In 2005, the Secretary-general of the UN appointed John Ruggie as Special Representative on the issue of Human Rights and transnational corporations and other business enterprises. Many reasons lead to the appointment of Ruggie, and the main one is because he played an important role in the theoretical construction of the United Nations Global Compact – which is a compilation of principles of voluntary adherence to Human Rights and business activities. In 2008, Ruggie presented the “Protect, Respect and Remedy”, a framework for business and human rights in a comprehensive approach – so in 2011, the United Nations Human Rights Council adopted by consensus the Guiding Principles on Business and Human Rights. In this week’s series we are going to explain a little more about its importance, and what are the criticisms around this framework.
As far as the ‘Guiding Principles’ are concerned, they are not considered to be rules of international law, but are included in the framework of practical recommendations. The UN Guiding Principles on Business and Human Rights prescribes not only what must be done by the government and corporations to better manage the risks against human rights, but they also teach how to manage it. That framework is based upon 3 main objectives: to protect, respect and remedy.
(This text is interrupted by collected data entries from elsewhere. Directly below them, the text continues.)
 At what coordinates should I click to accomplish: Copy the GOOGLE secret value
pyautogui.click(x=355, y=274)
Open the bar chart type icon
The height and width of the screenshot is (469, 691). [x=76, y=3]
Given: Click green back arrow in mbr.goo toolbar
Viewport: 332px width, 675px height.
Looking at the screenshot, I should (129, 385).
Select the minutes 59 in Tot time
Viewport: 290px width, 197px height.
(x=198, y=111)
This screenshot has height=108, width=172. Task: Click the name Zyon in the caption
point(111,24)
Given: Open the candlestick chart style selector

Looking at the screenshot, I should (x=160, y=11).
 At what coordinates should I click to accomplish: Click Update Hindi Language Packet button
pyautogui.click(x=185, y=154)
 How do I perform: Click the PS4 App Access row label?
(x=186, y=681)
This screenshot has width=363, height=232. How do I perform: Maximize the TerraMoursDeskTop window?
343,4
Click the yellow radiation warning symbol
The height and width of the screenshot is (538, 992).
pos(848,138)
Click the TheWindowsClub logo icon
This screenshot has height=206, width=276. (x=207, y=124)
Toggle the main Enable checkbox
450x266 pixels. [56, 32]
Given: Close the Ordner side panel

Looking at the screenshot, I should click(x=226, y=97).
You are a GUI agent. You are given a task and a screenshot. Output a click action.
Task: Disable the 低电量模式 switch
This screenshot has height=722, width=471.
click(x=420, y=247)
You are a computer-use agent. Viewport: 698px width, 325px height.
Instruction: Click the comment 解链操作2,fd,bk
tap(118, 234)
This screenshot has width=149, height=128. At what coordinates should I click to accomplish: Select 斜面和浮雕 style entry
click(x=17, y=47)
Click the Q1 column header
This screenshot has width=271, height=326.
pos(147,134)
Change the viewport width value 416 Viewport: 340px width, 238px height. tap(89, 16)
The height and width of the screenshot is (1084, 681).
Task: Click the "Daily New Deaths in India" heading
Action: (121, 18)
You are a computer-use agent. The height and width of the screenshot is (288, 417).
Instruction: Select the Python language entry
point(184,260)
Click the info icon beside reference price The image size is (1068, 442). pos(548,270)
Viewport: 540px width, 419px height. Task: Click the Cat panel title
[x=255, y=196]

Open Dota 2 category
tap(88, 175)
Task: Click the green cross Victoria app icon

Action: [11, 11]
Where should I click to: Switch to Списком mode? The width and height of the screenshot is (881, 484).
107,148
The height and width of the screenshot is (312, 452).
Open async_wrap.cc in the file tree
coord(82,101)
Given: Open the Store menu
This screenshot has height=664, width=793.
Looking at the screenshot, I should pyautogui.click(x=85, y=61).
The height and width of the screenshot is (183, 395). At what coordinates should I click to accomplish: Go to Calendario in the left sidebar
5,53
In this sense, it is worth mentioning the ideological alignment of Ruggie’s Principles with the global capitalist agenda for the construction of a non-binding instrument to which corporations could voluntarily adhere to (BUHMANN, 2013, p.39).
The “protect” aims at the State role as a guardian of the individuals, being responsible for their protection against violations of human rights perpetrated by third parties. However, although there is a preoccupation with those rights, there are no expectations for a mechanism that can endorse individual protection if the State is inefficient, besides the fact that there is no mention of extraterritorial liability mechanisms.
The “respect” establishes the responsibility of corporations to respect human rights, which can be considered as a negative responsibility, that is, the abstention from violating human rights. In that context, although the chain of production is mentioned, there are no mentions if those prerogatives are also applied in the subsidiaries.
The ”remedy” represents the victims’ access to redress mechanisms through the reach of effective judicial and administrative measures. The provision presents a very generic text, not imposing practical and forceful measures to ensure the redress.
Its creation brought greater visibility to the issue of Human Rights and Business in the context of the United Nations actuation, being responsible for keeping in debate the impact of business activities on the accomplishment of human rights. However, this framework also has several criticisms in the field of Human Rights and Business – during the approval of the framework, John Ruggie sought as much as possible the need for a “consensus” between the corporations and the framework of the GPs, which consisted in adapting this line to business demands.
Therefore, corporations were also allowed to have their say in the process of creating the GPs and were benefited from this search for “consensus”. The Guiding Principles do not objectively determine corporate liability for Human Rights violations, only that of States, and their rules do not constitute a substantial threat to corporate activity, as they also allow corporations to choose whether or not to adhere to them.
It is undeniable that the voluntaristic character present in instruments of soft law no longer play a satisfactory role in preventing human rights violations committed by transnational corporations. Still in relation to the Guiding Principles, it is also possible to see the absence of specialization and the construction of an explicit narrative on the duties and obligations of corporations. Thus, there is a need for deepening the discussions on an international binding instrument on Human Rights and Business, such as the projects of the Drafts that have already been presented at the UN Human Rights Council.